>> Start EXTRACT
Ives is talking about his new version of The Liar, the classic 17th-century comedy by French playwright Pierre Corneille, at the Shakespeare Theatre Company in Washington, DC. The theatre's artistic director, Michael Kahn, directs.
"It's a very sophisticated urban comedy," says Ives, author of this season's hit Off-Broadway comedy–drama Venus in Fur. The Liar "is about a young and charming pathological liar who comes to Paris and falls in love with a girl named Clarice who he thinks is named Lucrece [her friend]. From this, complications ensue."
The reason it's a "translaptation" is because he "assisted the play a bit — added subplots, trimmed long speeches that might not play today," he says. "I added little things, merged two characters, cut one character–the sorts of things I've learned to do in 28 musicals I've adapted for City Center's Encores! series." (No. 28, Stephen Sondheim's Anyone Can Whistle, recently sang at City Center.)
Ives' adventures with The Liar began when his agent called and said the Shakespeare Theatre was commissioning playwrights to translate plays that weren't often performed. "They had this play by Corneille I had never heard of. I had just translated French plays — Feydeau's A Flea in Her Ear, at Chicago Shakespeare Theatre, and Yasmina Reza's A Spanish Play, at Classic Stage Company in Manhattan. So I had a reputation for translating French plays. I read The Liar, and it absolutely knocked me out. It was like a Shakespearean comedy, with a sparkling, wonderful plot, wonderful complications."
>> End EXTRACT
:: DIRECTIVE ::
Continue the article on Ives' new version of The Liar from its last sentence. The material that comes next is not needed for this.
>> Start DATA SUPPLIED
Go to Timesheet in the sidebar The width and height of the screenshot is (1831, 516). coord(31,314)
>> End DATA SUPPLIED
>> Start DATA SUPPLIED
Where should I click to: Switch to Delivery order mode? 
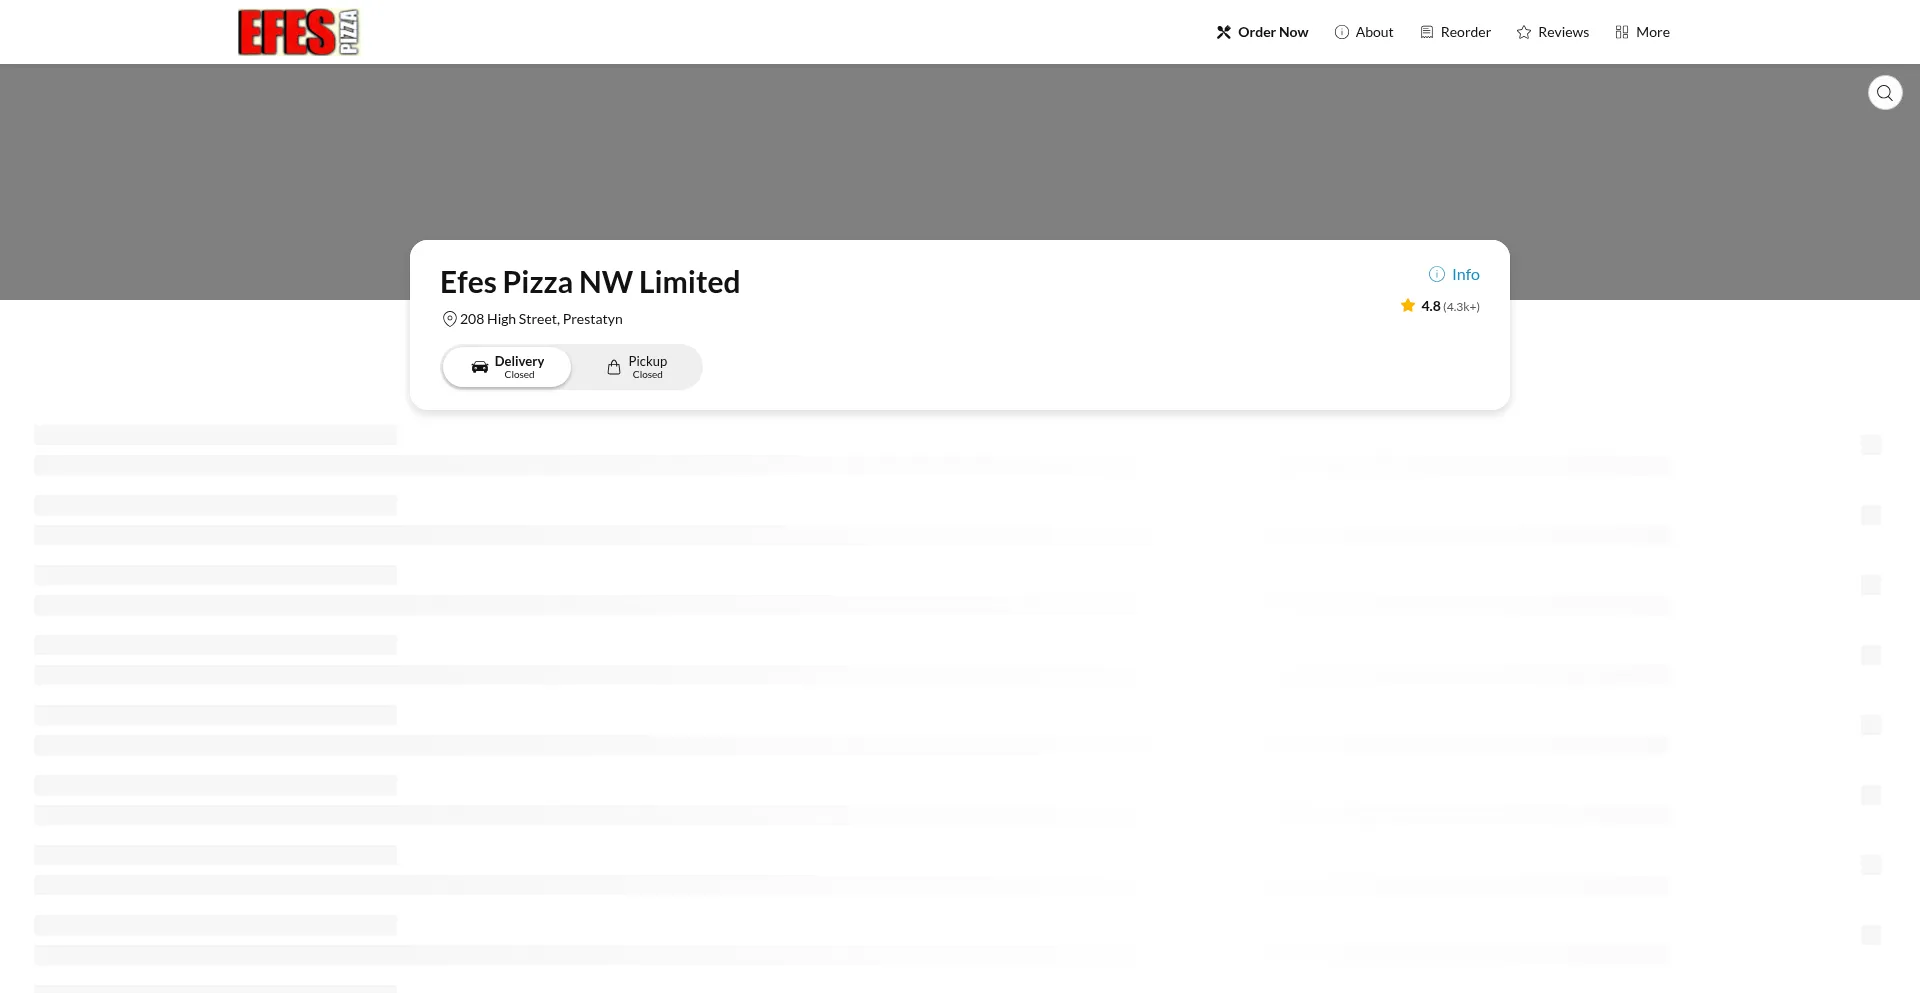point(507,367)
>> End DATA SUPPLIED
>> Start DATA SUPPLIED
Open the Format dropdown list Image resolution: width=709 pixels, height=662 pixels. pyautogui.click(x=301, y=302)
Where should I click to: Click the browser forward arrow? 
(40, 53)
>> End DATA SUPPLIED
:: OUTPUT OF THE TASK ::
Corneille wrote the play "in the middle of his successful career," Ives says. "He's known in English for Le Cid, a tragicomedy, a serious play, but he actually started out writing comedy. He wrote The Liar as a return to what he had begun with. He based it on a Spanish play that's totally forgotten. The way he based his version on a Spanish play, I've based my version on his. I've taken the same freedom." Despite the freedom, Ives says, he has kept the play in period, with verse and couplets. "The play has extraordinary set pieces, speeches of incredible beauty and comedy, which are the lies the liar tells. Because the liar is doing a high wire act every time he tells a lie, the play has to mirror that in the verse. I think the play relates to today without having to set it now or jigger it around to keep it contemporary."
After all, he says, "it's an eternal story. The play is partly a social satire about how lies work within a society, within love, how lies are woven into the fabric of things. It shows how lies can feed love and actually create happiness. But my own personal view is that the play is a wonderful hymn to the artistic. In the same way that Shakespeare's The Tempest uses magic to talk about art, this play uses lying to talk about art. Because, basically, every artist is in some sense a liar, creating truth out of fiction. And in the end, the liar gets exactly what he wants by telling lies."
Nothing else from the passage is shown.